• [EXERCISE BRIEF]
Filter the entries for the word "heading". Copy each line in which it occurs.

<<<<

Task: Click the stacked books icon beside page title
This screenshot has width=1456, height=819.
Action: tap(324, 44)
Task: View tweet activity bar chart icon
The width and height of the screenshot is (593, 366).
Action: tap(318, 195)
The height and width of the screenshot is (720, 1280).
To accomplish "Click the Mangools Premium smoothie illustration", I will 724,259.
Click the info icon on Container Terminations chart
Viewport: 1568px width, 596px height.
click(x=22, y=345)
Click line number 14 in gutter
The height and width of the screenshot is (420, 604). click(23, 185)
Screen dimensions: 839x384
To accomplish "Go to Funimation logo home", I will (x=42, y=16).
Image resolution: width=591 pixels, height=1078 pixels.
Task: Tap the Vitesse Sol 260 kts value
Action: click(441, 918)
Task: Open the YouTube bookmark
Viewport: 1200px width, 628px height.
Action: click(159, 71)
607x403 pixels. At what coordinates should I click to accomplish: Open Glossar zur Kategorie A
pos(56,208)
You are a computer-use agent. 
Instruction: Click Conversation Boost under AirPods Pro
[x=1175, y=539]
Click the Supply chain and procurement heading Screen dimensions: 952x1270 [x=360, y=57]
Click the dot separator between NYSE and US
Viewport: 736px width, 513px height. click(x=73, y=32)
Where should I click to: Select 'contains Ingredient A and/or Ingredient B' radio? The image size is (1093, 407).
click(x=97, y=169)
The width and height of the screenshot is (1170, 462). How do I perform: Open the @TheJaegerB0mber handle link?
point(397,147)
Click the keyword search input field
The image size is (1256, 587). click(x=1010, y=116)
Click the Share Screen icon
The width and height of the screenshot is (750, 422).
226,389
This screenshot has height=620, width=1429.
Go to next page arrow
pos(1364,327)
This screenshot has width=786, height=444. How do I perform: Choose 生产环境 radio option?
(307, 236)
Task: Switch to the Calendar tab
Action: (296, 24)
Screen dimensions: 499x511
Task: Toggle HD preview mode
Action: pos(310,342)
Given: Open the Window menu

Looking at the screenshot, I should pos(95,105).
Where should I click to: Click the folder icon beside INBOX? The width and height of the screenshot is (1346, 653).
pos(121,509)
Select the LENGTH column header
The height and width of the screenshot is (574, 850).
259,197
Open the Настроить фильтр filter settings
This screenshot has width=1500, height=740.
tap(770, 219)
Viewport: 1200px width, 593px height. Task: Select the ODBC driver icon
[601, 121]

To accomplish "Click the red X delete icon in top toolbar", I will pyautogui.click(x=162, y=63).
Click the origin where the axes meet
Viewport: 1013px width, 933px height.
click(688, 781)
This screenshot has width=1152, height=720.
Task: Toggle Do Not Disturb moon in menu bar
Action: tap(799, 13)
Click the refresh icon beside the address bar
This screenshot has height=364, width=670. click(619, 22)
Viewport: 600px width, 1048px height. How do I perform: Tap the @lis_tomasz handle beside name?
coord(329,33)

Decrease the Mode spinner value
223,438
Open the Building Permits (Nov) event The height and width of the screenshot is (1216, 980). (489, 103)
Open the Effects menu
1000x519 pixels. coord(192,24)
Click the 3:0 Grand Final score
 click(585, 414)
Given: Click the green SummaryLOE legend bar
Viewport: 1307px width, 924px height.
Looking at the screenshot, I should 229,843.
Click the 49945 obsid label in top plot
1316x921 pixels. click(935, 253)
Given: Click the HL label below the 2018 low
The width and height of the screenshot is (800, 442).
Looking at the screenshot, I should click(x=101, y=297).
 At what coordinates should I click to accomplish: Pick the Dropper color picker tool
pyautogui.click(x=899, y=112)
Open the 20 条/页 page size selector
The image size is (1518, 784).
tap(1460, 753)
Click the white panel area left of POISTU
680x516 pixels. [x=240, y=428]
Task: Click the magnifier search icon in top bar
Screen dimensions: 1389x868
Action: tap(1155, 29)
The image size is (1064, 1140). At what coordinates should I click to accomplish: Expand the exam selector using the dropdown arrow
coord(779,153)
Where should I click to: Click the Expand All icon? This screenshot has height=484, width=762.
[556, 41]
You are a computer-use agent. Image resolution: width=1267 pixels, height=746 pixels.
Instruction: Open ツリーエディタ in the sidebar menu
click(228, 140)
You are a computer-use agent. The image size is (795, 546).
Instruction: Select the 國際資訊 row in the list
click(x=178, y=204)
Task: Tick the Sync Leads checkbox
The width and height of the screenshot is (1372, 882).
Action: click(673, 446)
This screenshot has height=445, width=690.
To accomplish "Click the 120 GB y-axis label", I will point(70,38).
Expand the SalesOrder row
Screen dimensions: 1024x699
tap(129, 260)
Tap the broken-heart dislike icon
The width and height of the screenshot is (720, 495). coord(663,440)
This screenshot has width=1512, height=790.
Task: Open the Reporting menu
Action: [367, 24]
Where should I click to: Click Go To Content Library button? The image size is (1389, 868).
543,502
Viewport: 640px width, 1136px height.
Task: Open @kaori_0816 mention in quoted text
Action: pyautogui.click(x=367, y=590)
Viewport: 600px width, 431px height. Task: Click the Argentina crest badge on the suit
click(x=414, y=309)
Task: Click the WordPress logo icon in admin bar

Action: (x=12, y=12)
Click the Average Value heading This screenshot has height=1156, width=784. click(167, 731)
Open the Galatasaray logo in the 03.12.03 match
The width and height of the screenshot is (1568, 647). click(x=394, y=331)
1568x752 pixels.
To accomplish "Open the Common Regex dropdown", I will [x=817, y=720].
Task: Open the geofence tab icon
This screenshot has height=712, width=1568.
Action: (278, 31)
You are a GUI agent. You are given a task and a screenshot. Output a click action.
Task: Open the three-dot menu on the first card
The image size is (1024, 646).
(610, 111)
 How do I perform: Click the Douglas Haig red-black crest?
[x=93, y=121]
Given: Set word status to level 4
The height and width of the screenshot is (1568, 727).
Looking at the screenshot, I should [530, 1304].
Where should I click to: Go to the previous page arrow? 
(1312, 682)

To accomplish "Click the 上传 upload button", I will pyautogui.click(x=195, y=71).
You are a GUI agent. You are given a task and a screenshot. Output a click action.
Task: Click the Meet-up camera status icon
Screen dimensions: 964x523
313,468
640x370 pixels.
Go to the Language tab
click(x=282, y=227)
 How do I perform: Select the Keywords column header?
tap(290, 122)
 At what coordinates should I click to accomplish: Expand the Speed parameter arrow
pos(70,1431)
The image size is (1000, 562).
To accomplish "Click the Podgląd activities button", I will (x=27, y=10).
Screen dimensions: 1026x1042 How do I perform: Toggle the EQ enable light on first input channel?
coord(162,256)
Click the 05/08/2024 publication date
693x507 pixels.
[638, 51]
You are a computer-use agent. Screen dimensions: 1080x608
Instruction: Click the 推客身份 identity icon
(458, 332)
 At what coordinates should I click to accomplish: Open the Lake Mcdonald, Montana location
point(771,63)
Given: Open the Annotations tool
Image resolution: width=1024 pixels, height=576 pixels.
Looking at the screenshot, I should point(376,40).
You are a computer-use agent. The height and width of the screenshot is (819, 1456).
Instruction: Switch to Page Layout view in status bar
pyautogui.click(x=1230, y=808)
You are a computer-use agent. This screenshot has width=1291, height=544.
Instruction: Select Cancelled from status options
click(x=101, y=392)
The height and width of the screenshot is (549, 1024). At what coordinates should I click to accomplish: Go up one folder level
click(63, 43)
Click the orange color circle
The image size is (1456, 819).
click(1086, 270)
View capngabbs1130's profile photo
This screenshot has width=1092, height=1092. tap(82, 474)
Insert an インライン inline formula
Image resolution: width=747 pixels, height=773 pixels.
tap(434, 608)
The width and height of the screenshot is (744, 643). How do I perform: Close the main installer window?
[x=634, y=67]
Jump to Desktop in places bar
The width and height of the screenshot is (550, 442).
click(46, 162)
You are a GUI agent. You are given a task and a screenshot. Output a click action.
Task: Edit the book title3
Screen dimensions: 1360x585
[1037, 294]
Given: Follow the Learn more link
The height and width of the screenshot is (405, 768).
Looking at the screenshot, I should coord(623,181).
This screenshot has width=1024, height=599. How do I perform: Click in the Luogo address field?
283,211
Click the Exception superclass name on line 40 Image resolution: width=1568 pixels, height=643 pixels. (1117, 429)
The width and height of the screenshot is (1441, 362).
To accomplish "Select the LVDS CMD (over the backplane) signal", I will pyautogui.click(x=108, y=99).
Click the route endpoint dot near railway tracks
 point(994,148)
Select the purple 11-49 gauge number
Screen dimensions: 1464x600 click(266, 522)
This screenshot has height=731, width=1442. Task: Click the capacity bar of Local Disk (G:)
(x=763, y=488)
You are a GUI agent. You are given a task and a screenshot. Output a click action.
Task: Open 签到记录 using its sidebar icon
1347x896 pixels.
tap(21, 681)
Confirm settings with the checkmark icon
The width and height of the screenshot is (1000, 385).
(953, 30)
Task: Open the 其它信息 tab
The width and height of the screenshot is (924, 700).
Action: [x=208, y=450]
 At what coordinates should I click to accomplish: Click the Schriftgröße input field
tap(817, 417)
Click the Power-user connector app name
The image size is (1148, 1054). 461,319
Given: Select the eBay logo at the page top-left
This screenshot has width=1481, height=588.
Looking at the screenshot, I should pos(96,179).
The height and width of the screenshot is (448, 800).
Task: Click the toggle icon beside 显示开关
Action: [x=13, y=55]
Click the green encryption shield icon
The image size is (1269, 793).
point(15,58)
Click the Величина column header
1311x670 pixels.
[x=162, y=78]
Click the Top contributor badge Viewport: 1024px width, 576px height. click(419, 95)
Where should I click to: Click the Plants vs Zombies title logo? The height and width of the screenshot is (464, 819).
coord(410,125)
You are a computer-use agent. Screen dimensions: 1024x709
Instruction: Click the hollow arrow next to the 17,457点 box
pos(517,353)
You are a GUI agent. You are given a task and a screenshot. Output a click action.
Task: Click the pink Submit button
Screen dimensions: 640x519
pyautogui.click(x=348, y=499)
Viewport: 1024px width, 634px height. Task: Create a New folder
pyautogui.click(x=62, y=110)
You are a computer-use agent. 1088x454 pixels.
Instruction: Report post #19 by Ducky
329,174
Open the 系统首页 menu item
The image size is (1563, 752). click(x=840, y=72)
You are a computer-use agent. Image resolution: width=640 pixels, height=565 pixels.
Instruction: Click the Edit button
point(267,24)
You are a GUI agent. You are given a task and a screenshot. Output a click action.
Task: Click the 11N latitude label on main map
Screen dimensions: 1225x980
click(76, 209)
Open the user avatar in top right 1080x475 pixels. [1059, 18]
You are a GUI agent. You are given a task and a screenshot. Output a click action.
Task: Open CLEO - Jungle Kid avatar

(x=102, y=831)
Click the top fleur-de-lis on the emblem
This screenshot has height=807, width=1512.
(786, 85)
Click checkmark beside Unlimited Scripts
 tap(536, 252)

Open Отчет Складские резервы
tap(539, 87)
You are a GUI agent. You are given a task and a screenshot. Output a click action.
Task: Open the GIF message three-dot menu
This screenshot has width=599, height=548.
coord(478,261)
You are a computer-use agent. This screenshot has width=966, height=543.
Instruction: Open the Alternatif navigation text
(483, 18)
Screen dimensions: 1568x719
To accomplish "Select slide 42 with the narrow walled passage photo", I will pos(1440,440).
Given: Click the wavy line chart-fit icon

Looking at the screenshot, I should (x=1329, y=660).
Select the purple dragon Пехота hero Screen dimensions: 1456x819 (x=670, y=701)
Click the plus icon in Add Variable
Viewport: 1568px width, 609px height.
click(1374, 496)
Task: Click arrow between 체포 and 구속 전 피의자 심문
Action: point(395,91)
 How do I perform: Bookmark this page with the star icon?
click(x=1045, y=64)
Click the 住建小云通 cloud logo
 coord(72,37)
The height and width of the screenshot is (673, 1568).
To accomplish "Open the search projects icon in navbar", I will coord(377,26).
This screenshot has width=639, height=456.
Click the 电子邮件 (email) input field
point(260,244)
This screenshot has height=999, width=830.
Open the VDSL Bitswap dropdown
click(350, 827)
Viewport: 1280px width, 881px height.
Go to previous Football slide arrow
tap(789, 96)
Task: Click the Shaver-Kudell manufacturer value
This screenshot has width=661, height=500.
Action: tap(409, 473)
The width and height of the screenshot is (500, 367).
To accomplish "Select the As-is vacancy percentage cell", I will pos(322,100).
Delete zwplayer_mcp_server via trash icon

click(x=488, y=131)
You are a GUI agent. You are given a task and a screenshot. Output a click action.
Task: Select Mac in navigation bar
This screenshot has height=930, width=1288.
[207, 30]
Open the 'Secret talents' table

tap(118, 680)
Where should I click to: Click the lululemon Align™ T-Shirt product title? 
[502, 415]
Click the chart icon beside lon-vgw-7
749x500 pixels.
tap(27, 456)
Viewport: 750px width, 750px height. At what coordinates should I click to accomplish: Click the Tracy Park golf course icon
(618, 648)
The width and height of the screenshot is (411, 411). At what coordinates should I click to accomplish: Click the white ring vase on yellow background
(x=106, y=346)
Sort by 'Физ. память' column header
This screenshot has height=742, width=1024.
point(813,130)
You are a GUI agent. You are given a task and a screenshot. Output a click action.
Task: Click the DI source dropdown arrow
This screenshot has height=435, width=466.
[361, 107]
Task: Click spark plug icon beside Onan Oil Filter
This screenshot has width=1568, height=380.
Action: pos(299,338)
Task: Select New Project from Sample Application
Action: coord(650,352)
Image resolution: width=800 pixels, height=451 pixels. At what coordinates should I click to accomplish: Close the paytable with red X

>>>>

• [SOLUTION TO THIS PROBLEM]
Click the Supply chain and procurement heading Screen dimensions: 952x1270 [x=360, y=57]
Click the Average Value heading This screenshot has height=1156, width=784. click(167, 731)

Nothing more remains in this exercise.